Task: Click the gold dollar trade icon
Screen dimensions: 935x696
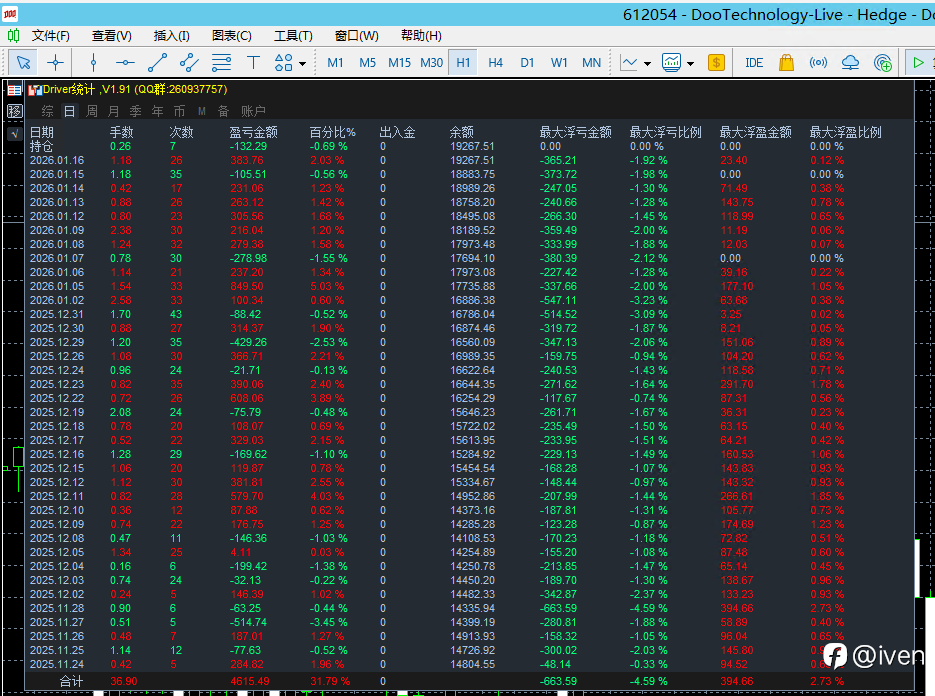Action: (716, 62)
---
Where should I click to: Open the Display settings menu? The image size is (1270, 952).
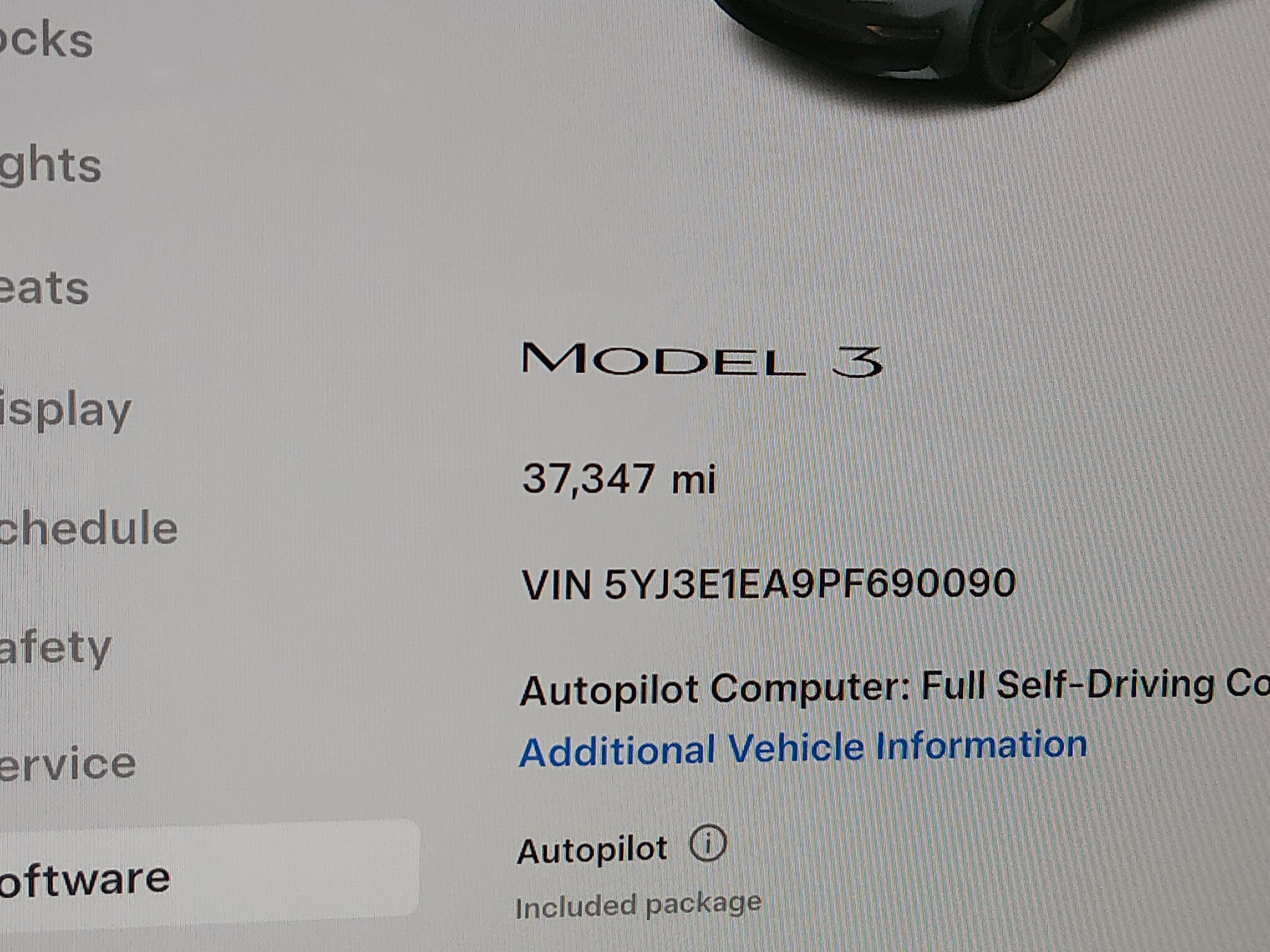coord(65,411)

Exercise details: Starting with the line containing "Where should I" and going on through the line containing "coord(65,411)", write those lines out again in full, requests included, and offset every coordinate in the answers by 7. Leave the pictures out of your answer.

Written answer:
Where should I click to: Open the Display settings menu? The image size is (1270, 952).
coord(72,418)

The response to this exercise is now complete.